What price should be paid for specialty drugs? In a recent Morning Consult column, Len M. Nichols, PhD, suggested that prices for specialty drugs should be “high enough to keep productive R&D investment flowing into a risky and vital industry, but not whatever successful companies want to charge just because they can.” Pharmaceutical companies claim, correctly, that it is their right to charge what they want for their products within the current structuring of the American health care system. However, according to Nichols, currently the price of these drugs “far exceeds what anyone would have considered justifiable. Simply put, this level of profit is not required to induce innovation. These kinds of prices…are so unaffordable for people
and for governments that they threaten other vital health services and priorities.”
“The answer is we’re between a rock and a hard place,” Dr. Korman said. “We’re stuck in a difficult situation. If I only took care of more multimillionaires who could just write checks, it would be much easier. People who are making $40,000 a year may be barely getting by when the copay is $40. If it goes up to $80, they can’t afford it anymore.”
On the horizon
While changes in the price of biologics are unlikely to happen overnight, assistance for dermatologists and patients overwhelmed by the approval process may be on its way. Catie Coman, vice president of marketing and communications at the National Psoriasis Foundation, details the organization’s plans for a Patient Navigation Center intended to address the needs of both doctors and patients.

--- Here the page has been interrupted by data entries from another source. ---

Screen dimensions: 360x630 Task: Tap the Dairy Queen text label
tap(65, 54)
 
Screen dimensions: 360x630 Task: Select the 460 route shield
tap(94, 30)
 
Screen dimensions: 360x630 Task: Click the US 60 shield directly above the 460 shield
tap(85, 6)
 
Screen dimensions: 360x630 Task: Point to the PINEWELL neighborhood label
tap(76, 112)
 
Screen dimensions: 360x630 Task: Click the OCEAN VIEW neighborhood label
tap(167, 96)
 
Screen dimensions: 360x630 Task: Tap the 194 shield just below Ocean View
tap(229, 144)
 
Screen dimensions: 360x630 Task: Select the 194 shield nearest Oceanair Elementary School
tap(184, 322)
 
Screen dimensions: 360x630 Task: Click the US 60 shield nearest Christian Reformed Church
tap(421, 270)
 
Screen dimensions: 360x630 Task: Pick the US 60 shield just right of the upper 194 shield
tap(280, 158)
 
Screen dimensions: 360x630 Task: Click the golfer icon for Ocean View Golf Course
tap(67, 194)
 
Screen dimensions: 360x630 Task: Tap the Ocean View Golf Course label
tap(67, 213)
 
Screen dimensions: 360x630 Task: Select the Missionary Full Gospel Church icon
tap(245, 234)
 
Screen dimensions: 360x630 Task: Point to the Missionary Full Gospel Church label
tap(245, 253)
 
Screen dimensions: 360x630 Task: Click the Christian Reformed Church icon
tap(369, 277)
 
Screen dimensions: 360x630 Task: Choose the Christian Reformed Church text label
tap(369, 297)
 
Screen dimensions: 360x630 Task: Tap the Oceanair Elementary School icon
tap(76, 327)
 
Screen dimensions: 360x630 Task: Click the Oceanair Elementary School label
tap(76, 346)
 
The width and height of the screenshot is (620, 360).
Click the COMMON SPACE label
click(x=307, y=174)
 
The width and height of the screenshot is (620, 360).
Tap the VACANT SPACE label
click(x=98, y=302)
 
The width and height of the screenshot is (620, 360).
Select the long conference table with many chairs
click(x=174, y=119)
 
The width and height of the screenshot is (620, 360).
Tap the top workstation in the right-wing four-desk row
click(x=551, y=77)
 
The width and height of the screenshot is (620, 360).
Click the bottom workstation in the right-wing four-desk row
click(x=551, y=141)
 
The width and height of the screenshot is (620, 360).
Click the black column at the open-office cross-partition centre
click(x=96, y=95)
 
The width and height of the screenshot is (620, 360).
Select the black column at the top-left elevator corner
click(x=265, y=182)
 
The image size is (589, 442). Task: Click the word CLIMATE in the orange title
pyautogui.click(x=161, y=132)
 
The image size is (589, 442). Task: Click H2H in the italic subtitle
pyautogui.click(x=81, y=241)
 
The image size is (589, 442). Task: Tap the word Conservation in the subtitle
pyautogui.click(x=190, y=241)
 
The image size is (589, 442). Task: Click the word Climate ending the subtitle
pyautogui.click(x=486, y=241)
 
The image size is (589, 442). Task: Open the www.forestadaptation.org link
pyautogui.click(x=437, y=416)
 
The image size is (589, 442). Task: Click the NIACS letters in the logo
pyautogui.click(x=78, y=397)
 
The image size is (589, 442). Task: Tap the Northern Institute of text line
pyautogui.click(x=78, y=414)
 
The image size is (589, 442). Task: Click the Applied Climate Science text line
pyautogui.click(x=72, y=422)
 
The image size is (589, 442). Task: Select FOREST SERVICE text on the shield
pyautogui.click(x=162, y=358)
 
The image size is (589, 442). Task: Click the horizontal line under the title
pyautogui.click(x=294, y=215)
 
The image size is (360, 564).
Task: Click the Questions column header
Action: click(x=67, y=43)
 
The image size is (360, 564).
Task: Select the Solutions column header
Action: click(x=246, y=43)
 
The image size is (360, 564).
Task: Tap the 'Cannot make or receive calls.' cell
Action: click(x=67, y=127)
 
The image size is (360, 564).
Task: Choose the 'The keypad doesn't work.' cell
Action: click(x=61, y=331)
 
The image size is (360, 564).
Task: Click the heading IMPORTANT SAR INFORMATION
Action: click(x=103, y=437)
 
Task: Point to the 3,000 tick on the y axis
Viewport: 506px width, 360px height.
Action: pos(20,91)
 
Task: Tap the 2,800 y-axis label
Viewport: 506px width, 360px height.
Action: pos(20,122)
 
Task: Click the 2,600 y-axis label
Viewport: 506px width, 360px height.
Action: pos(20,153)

“Think of it as sort of an extension of a doctor’s front office and their physician extenders. We’ll be answering questions about the disease, side effects, psychosocial issues, as well as helping patients navigate the process of getting on the treatment their doctor prescribes.” The center aims to become ancillary support for dermatology offices and “fill in gaps between dermatologists and the health care industry,” by working patients through options for copay cards and other funding methods. It will also provide template letters for doctors to utilize during the appeals process. “We are essentially becoming psoriatic-disease specific social workers and case managers for these patients,” Coman said.
Scheduled to launch in January 2016, “The intention of the Patient Navigation Center is to have a one-stop shop so doctors can write their prescriptions for biologics, give patients the number for the NPF Navigation Center, and we can then help patients negotiate any appeals,” Coman said.
For all the extra hours, staff, and back-and-forth, the high stakes for the health of their patients drives dermatologists forward. “The patient is the reason why I’m doing it,” Dr. Gottlieb said. “I’m a major prescriber of biologics in the country and if it gets my patients the drugs they need, then it’s worth it.
Every clinic I get told how I changed somebody’s life, and I know I did.”